Le gouvernement fidjien, en collaboration avec l’organisation à but non lucratif The World Mosquito Program (WMP), est engagé depuis 2017 dans un partenariat novateur impliquant étroitement les communautés locales pour les protéger contre les maladies transmises par les moustiques.
La bactérie naturelle Wolbachia est introduite dans des moustiques élevés en laboratoire, devenant ainsi une alliée précieuse dans la lutte contre les maladies transmises par ces insectes. Les moustiques infectés se reproduisent ensuite sur le terrain dans les populations locales et transmettent la bactérie aux générations de moustiques suivantes.
Bien que ces moustiques continuent de piquer, la présence de Wolbachia réduit leur capacité à être porteur de la dengue, du Zika, du chikungunya et de la fièvre jaune. Cela diminue ainsi le risque de propagation de ces maladies aux humains.
L’engagement communautaire, un élément clé
Les experts consultés sont unanimes : l’engagement communautaire et l'éducation des communautés locales sont essentiels pour renforcer la santé publique, notamment dans la lutte contre les maladies transmises par les moustiques.
« À Fidji, le pays a vraiment réussi son objectif de réduction parce qu'un grand nombre de communautés y ont participé », explique Katie Anders, épidémiologiste et chercheuse en santé publique pour le WMP.
Mme Anders témoigne que le WMP a toujours mis l'éducation et la collaboration avec les habitants et les habitantes au premier plan, instaurant ainsi un climat de confiance et de partenariat. Elle souligne que le principe directeur du WMP est de ne jamais libérer des moustiques là où la communauté ne veut pas de cette technologie.

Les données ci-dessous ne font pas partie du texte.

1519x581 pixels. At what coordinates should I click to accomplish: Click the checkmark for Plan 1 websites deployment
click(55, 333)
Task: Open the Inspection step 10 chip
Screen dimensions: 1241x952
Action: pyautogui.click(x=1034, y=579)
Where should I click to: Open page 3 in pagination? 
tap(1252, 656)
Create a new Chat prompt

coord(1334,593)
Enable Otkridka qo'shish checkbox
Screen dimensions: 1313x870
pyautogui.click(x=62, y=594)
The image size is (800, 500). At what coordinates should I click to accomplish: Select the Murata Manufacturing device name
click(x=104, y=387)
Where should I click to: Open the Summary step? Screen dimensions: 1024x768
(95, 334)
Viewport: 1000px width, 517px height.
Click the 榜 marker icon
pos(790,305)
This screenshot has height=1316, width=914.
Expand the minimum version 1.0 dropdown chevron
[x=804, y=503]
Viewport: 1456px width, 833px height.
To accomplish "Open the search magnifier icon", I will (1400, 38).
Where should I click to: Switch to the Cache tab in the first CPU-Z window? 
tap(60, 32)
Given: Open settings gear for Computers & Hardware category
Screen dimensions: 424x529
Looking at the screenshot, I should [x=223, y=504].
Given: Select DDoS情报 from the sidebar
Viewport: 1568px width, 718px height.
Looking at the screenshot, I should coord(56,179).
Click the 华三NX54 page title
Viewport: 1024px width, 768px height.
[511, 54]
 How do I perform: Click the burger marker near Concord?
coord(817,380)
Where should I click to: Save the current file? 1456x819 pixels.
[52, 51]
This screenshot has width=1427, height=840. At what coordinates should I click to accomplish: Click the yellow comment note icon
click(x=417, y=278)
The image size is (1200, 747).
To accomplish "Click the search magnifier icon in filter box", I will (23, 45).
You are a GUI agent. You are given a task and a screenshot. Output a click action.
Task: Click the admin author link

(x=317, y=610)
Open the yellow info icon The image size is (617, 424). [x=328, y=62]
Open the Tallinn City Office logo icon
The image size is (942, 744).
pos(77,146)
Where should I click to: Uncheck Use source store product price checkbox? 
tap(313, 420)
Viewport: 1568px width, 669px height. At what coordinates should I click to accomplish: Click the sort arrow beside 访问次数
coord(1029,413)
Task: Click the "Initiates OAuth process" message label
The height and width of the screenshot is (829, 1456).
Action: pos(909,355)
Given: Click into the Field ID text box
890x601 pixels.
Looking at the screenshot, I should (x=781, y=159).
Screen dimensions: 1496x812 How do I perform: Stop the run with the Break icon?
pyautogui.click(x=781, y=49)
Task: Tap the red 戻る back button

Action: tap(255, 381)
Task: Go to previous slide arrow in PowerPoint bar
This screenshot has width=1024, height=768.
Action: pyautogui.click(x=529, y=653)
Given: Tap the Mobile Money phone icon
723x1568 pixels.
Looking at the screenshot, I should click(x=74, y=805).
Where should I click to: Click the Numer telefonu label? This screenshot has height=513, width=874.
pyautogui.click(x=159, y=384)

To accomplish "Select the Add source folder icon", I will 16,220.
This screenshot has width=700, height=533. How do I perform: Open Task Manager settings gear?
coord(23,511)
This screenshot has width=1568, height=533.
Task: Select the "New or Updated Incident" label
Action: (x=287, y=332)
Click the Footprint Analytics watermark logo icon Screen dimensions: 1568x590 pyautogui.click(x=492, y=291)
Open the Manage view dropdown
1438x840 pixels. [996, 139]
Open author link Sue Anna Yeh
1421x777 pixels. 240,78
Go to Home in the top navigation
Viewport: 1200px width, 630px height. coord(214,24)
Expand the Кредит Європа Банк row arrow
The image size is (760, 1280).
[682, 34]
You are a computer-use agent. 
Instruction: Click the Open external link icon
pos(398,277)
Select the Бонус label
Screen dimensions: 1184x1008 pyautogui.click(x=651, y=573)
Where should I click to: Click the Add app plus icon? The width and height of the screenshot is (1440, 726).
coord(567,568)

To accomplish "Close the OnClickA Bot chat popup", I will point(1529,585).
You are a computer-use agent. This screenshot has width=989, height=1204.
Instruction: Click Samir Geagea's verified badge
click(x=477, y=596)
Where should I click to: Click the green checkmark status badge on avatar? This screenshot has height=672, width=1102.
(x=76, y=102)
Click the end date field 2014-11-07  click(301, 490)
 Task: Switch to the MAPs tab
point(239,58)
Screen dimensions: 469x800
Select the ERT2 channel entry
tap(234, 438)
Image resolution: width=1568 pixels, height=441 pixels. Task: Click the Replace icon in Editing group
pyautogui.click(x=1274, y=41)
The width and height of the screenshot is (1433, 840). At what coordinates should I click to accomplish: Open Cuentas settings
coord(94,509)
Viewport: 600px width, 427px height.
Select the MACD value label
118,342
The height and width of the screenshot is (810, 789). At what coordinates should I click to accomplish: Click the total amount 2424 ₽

Dip Chand, ancien inspecteur en chef de l'unité de santé environnementale du gouvernement fidjien, mentionne l'importance de l'implication des chefs de tribus locales et des organisations religieuses dans la planification des activités de sensibilisation sur la santé publique. Il parle de leur processus comme une « campagne intensive et massive d’éducation ».
Il exprime toutefois des inquiétudes quant à l'avenir du projet, en raison des défis posés par la pandémie : « Nous avions prévu introduire Wolbachia dans l'ensemble des îles Fidji. Cependant, la COVID-19 a été un désastre pour nous et nous n'avons pas pu mettre en œuvre ce projet dans les autres régions de Fidji ». Le projet cible actuellement trois régions à Fidji ; Suva, Lautoka et Nadi.
Naviguer dans la complexité
L’un des pionniers de ce processus, Ary Hoffmann, un entomologiste et généticien renommé pour ses travaux sur Wolbachia, a décidé de quitter le WMP.
Sa décision découle de son désir de résoudre les défis scientifiques liés au processus, plutôt que de s'engager dans des aspects politiques. Il se concentre sur la recherche de solutions aux problèmes rencontrés lors de l'élevage des moustiques en laboratoire. « Il est crucial que les moustiques relâchés possèdent le même niveau de résistance aux pesticides que leurs homologues naturels, sinon ils risquent de succomber lors des pulvérisations », explique-t-il.
M. Hoffman insiste sur l'importance de travailler en étroite collaboration avec les acteurs locaux, car ils sont les mieux placés pour comprendre et répondre aux besoins spécifiques de leur communauté.
La dengue, une maladie vectorielle transmise par les moustiques, atteint un pic inquiétant avec près de cinq millions de cas et plus de 5000 décès dans plus de 80 pays, selon l'Organisation mondiale de la Santé. La méthode Wolbachia, qui favorise la cohabitation plutôt que l’éradication des populations de moustiques, offre une option plus durable, écologique et économique, selon les spécialistes consultés. Les recherches pour combattre la dengue à long terme semblent prometteuses, offrant une alternative aux pesticides nocifs et temporaires, en particulier à la lumière des défis climatiques croissants.